In the quantitative analysis of dynamic PET imaging data in this study, the time–activity curve showed rapid clearance of the tracer from the orthotopic C6 and U87 glioblastoma tumors, which could be a concern for this tracer since the absolute tracer uptake in the tumor was not very high. For 18F-FDG PET, the tracer is trapped once it is taken inside the tumor cells; hence, tumor uptake of 18F-FDG usually increases over time. In the case of 18F-B-MET, there is no trapping mechanism. In addition, 18F-B-MET may also be transported out of the cells by other amino acid transporters, which may further reduce tracer uptake in tumor cells. Luckily, the very low background uptake in normal brain is a major advantage which can come to the rescue since contrast is more important than the absolute signal for imaging applications. For quantitative monitoring of therapeutic response, such rapid clearance could indeed be an issue.

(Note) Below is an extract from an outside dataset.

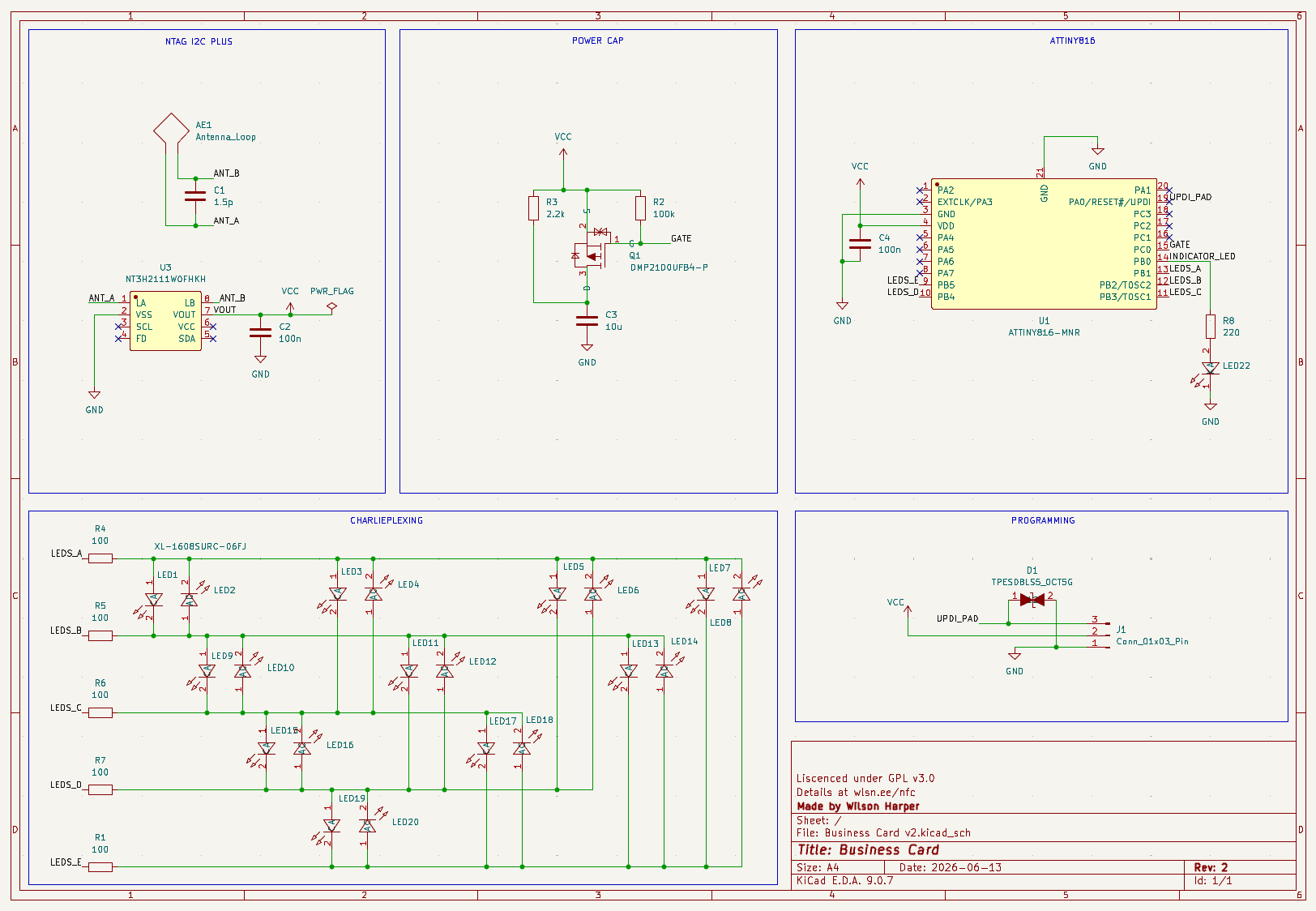Select the GATE net label near Q1

[x=682, y=238]
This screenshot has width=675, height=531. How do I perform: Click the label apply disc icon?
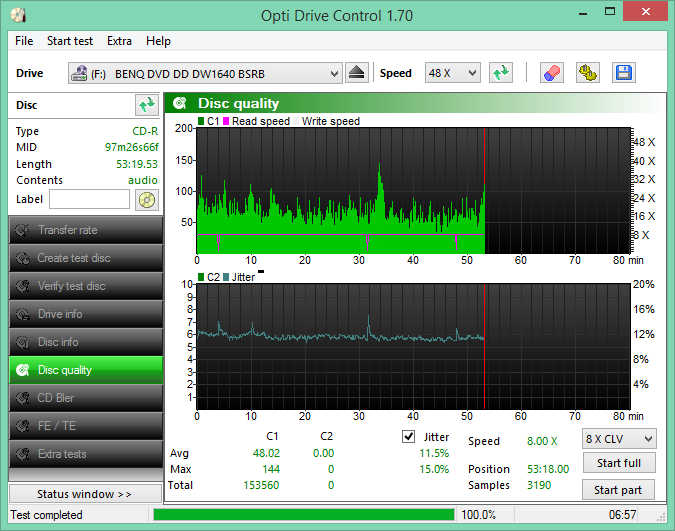click(146, 199)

The successful preparation of 18F-B-MET, as well as its favorable biological properties documented in the study, is a vivid demonstration of the tumor detection ability of such BAA-based PET tracers. The push-button synthesis, highly efficient radiolabeling, and good imaging performance in glioma models make this tracer a promising candidate for future clinical translation. The study also indicates the necessity for preclinical evaluation of other BAA-based PET tracers for potential clinical applications. The longer half-life and wider availability of 18F over 11C can certainly facilitate these future imaging applications. Besides diagnosis of brain cancer, such tracers could also be used to detect other diseases related to upregulated amino acid transporter activity or dysregulated metabolism. With continued input of preclinical investigation, as well as efficient clinical translation, 18F-B-MET and other BAA-based tracers hold great promise for broad biomedical applications in oncology and other diseases.